What to investigate: Look for common classloader leak causes — ThreadLocal not cleaned up, DriverManager registrations, shutdown hooks, java.beans.Introspector caches.

Individual Object Suspect (Phase 3)

Single ConcurrentHashMap instance retains 12.3% of reachable heap (246 MB).

What this means: One specific ConcurrentHashMap object is holding 246 MB. It's not a classloader issue — it's a single data structure that has grown too large.

What to investigate: Find this map in the Dominator Tree, expand it, and see what's stored inside. Check for missing eviction logic, unbounded cache, or retained query results.

Class-Level Suspect (Phase 4)

45,000 instances of com.example.model.UserSession collectively retain 15.2% of reachable heap (304 MB).

What this means: No single UserSession is huge, but 45,000 of them collectively consume 15% of the heap. This is a class-level aggregation issue.

What to investigate: Is 45,000 sessions expected? If the application serves 100 concurrent users, 45,000 sessions suggests expired sessions are not being cleaned up.

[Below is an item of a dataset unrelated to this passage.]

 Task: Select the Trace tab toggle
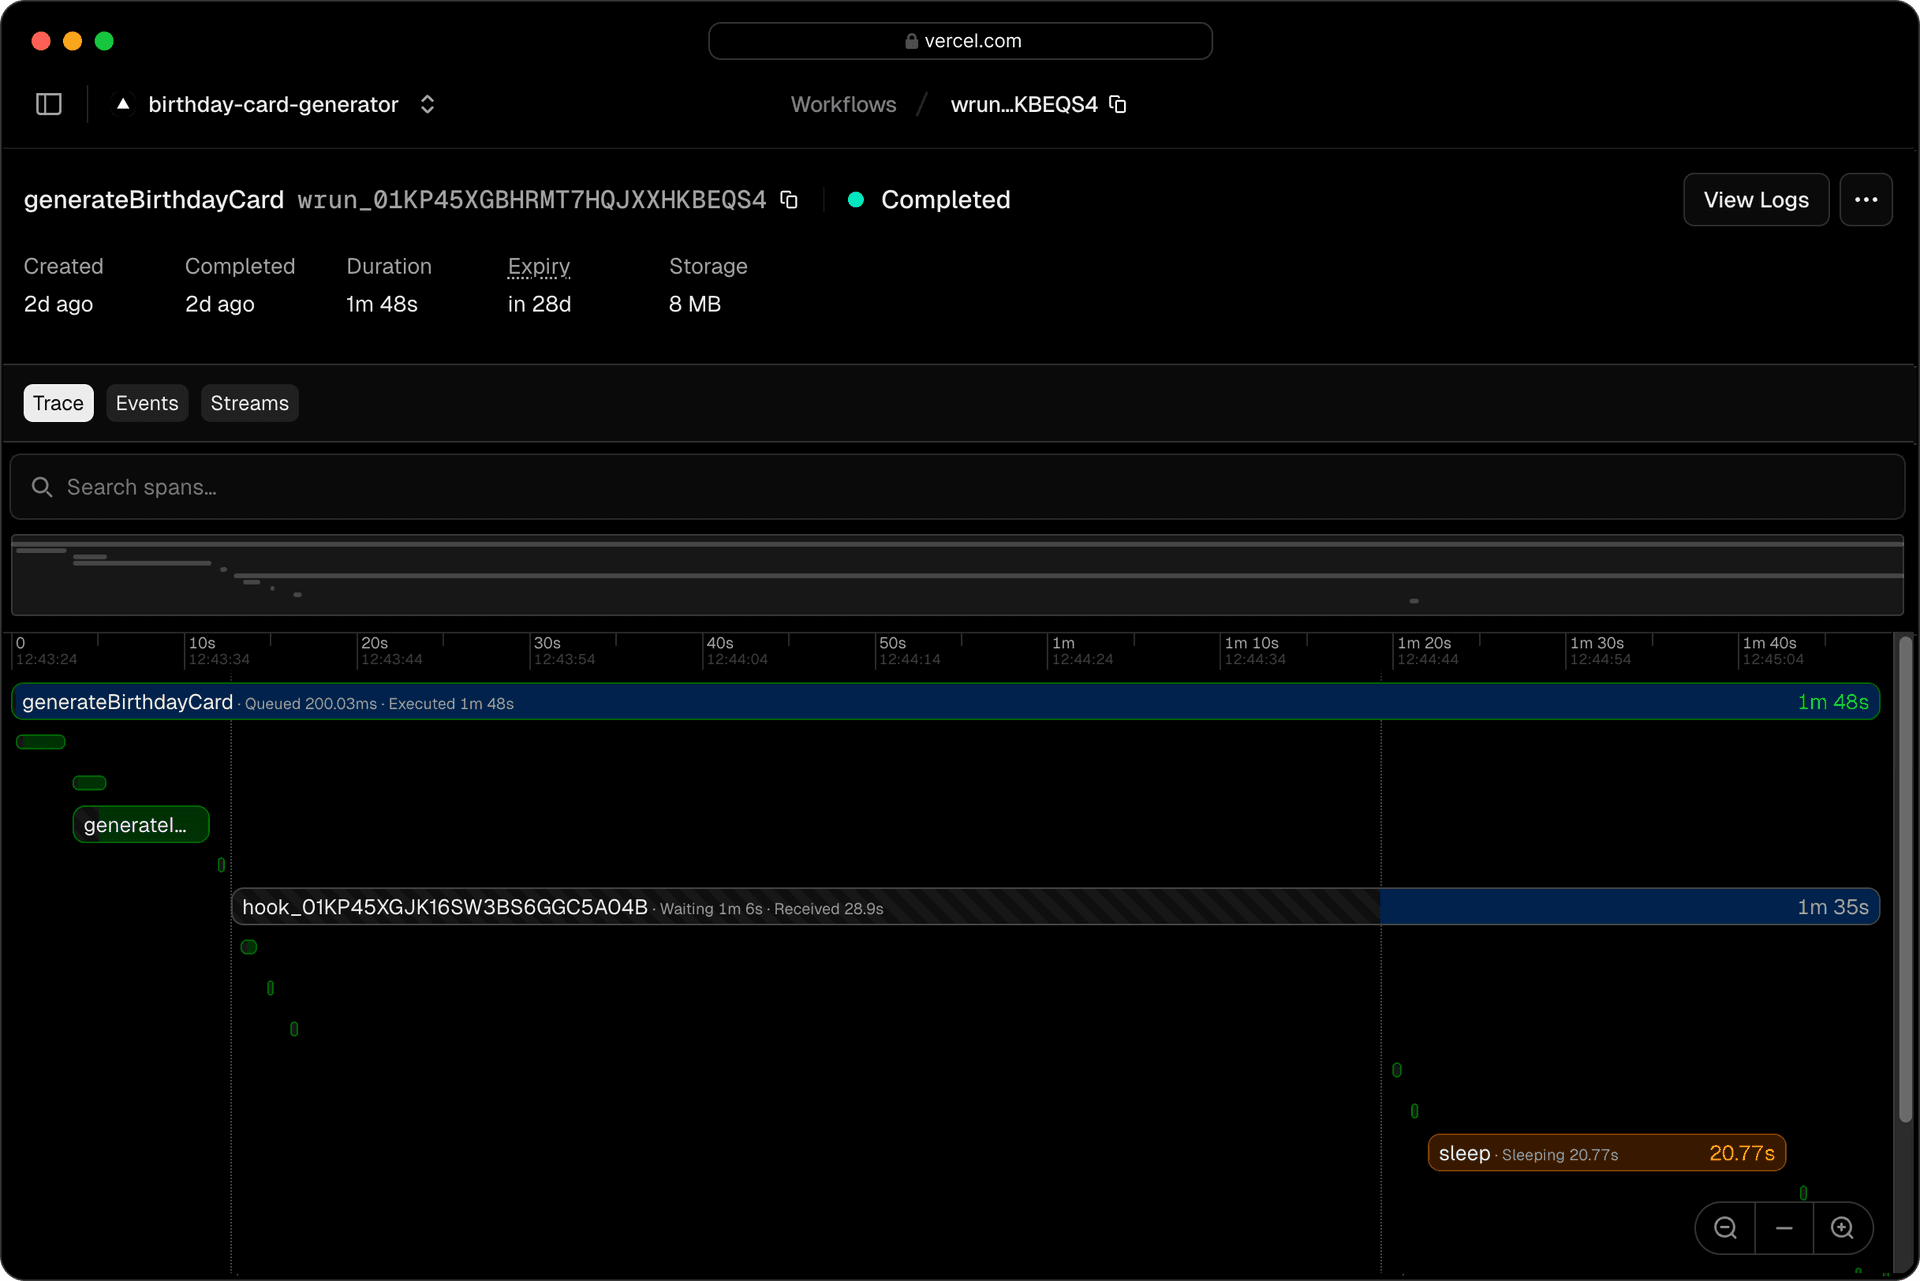pyautogui.click(x=58, y=403)
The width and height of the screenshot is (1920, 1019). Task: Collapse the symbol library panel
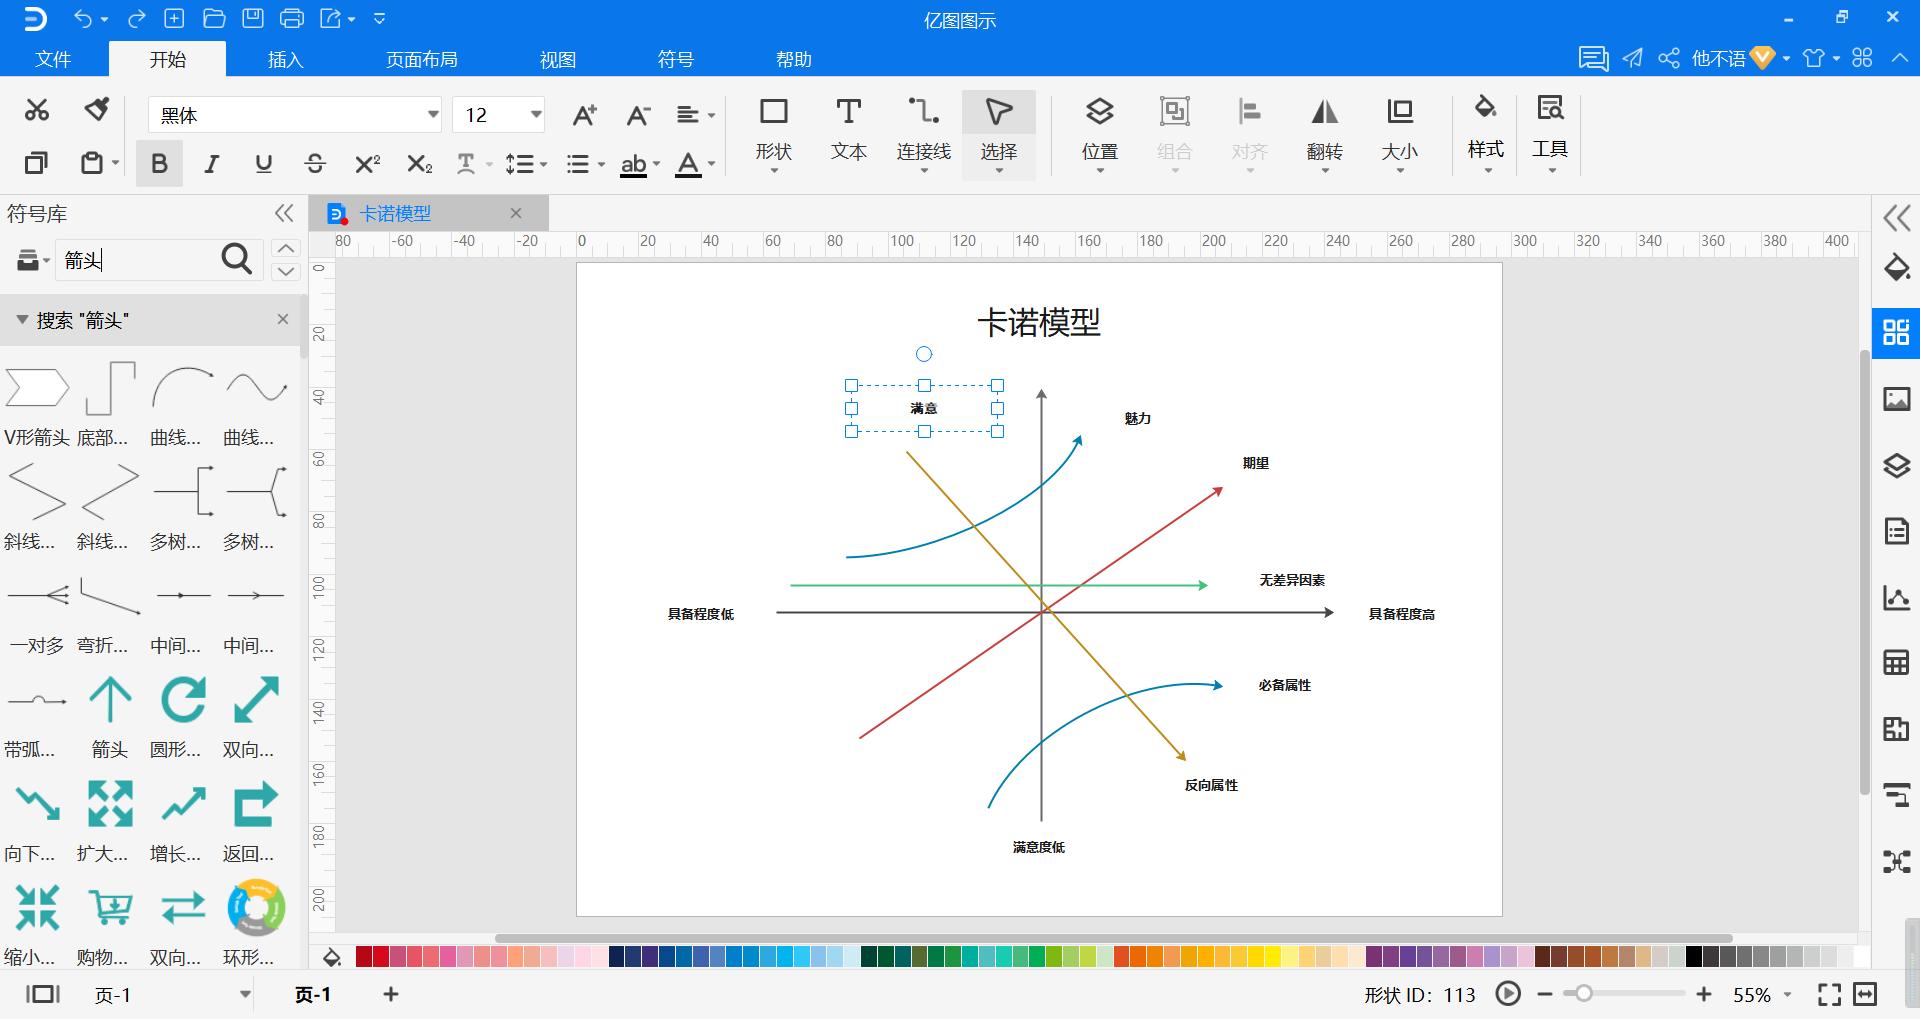tap(284, 212)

How to Act on Leak Suspects

Step 1: Confirm the Suspect

Switch to the Dominator Tree tab and find the suspect object. Expand it to see the retention chain:

SessionCache (512 MB)
  └─ HashMap (508 MB)
      └─ Node[] (506 MB)
          ├─ Session "abc123" (4.2 MB)
          │   └─ User + ShoppingCart + ...
          └─ ... (45,000 sessions)

Step 2: Find the GC Root Path

Click the pin icon on the suspect to see why it's alive:

Thread "main" → StaticField AppConfig.cache → SessionCache

A static field — the cache is global and lives forever.

Step 3: Check the Code

Search your codebase for where sessions are added to the cache and whether they are ever removed:

// Found in SessionManager.java
cache.put(sessionId, session);  // Always adds

// Missing: cache.remove() or TTL-based expiration

Step 4: Apply the Fix

Common fixes by suspect type:

Suspect TypeFix
Unbounded cacheAdd max size + eviction (LRU, TTL)
Thread-local leakCall .remove() in a finally block
Classloader leakFix shutdown hooks, clear thread-locals on undeploy
Unclosed resourcesAdd try-with-resources or explicit .close()
Listener leakImplement unsubscribe() / removeListener()

Example Walkthrough

Scenario: Production alert — Java service OOM after 3 days of uptime.

Leak Suspects tab shows:

HIGH   c.e.telemetry.MetricBuffer     — 52.3% of heap (1.05 GB)
       Single MetricBuffer instance retains 52.3% of reachable heap.

MEDIUM c.e.http.ConnectionPool        — 18.7% of heap (374 MB)
       Single ConnectionPool instance retains 18.7% of reachable heap.

Analysis:

  1. MetricBuffer (52.3%): The telemetry system buffers metrics before shipping them to the metrics backend. The buffer has grown to 1 GB — the shipping thread is likely stuck or the backend is unreachable.

  2. ConnectionPool (18.7%): 374 MB in a connection pool. Expand in the Dominator Tree to see if connections are holding large response buffers that were never released.

Priority: Fix MetricBuffer first (52% of heap). Add a bounded buffer with overflow discard. Then investigate the connection pool.